> Task details:
Copy out the lines of the material that include the string "computer".
------------------------------------------------------------
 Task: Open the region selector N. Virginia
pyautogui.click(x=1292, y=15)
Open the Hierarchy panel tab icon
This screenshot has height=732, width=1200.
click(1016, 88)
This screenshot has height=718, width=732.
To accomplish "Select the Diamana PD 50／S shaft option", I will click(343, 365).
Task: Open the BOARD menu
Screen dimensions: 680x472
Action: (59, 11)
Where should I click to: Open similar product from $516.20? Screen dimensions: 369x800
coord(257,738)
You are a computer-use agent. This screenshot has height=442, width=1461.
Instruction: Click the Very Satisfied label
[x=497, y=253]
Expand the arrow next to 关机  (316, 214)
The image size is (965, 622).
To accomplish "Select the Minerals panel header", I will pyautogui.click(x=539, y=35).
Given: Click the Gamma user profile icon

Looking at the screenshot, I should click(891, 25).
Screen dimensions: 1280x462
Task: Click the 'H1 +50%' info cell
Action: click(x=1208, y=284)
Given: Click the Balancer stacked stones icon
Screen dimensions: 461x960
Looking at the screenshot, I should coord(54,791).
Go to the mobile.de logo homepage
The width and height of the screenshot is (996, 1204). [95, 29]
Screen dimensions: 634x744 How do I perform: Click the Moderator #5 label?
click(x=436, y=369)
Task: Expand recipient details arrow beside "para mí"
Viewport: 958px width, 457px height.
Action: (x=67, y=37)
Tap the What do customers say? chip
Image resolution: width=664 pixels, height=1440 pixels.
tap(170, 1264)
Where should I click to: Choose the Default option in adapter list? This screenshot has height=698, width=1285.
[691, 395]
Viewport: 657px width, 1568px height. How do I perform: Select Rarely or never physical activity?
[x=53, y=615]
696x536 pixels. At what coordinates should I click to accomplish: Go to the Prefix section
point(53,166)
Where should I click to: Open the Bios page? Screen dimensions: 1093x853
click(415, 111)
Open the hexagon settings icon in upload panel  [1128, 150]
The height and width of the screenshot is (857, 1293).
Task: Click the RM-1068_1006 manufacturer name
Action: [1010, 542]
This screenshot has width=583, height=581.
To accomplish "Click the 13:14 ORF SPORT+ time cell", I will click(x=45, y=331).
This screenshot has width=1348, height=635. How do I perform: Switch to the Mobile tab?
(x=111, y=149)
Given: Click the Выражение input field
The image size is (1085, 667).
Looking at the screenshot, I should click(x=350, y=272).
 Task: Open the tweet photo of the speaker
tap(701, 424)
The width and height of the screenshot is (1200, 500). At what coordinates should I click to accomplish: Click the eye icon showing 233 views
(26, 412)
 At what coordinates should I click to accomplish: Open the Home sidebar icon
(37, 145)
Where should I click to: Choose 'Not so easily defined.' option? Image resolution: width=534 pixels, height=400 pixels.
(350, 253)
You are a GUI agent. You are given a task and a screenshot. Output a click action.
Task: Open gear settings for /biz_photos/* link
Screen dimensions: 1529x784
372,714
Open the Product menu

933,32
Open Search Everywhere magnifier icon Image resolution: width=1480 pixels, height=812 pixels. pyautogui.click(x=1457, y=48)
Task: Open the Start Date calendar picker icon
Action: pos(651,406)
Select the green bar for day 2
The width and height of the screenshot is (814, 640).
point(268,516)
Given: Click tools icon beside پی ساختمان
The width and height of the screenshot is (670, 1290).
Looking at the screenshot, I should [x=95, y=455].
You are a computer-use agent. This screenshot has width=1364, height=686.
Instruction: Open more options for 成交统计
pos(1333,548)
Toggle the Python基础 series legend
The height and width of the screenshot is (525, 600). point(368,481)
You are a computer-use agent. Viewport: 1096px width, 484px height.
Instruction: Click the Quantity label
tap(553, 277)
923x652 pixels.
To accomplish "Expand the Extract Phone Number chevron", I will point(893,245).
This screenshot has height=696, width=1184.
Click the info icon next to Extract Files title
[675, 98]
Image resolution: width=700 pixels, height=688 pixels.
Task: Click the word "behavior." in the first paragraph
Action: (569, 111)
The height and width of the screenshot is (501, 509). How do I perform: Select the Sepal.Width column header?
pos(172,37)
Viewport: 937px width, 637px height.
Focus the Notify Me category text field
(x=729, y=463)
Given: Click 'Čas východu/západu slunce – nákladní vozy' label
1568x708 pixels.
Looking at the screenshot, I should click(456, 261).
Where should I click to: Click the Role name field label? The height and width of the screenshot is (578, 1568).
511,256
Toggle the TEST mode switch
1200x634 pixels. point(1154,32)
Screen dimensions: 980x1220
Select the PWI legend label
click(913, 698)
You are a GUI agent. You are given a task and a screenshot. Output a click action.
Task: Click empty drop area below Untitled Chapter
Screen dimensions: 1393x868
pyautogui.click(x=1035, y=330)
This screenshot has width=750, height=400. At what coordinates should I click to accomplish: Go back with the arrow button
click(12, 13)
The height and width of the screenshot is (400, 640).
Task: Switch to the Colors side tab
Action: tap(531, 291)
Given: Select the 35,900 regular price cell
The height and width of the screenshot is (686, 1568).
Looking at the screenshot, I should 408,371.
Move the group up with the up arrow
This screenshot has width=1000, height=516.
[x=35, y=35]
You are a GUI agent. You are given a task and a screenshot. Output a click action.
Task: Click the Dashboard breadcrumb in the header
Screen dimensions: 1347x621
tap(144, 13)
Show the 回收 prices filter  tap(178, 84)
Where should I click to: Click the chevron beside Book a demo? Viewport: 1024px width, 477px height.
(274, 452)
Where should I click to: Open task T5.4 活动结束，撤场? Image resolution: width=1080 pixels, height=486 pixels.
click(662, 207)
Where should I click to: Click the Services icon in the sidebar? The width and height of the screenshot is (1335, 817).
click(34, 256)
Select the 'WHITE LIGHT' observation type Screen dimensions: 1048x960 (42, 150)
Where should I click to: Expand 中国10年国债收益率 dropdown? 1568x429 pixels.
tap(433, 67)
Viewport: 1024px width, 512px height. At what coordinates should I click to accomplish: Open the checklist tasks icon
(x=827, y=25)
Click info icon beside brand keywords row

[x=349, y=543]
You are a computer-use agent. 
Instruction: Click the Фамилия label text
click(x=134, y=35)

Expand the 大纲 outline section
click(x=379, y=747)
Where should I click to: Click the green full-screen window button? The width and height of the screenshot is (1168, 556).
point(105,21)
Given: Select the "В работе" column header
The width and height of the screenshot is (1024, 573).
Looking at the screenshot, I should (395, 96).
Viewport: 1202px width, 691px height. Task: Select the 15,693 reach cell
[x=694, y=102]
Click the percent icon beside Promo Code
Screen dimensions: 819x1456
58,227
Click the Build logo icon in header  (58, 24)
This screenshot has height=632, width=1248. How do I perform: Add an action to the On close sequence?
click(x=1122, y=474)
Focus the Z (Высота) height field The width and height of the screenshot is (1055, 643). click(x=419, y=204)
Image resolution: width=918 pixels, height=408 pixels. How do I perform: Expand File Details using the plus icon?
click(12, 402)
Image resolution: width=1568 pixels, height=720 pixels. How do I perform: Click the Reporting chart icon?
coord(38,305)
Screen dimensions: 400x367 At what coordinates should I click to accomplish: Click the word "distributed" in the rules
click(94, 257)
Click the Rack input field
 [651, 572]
------------------------------------------------------------
> Result:
You are a computer-use agent. This screenshot has height=442, width=1461.
You are a computer-use agent. This screenshot has width=1364, height=686.
You are a computer-use agent. Viewport: 1096px width, 484px height.
You are a computer-use agent. 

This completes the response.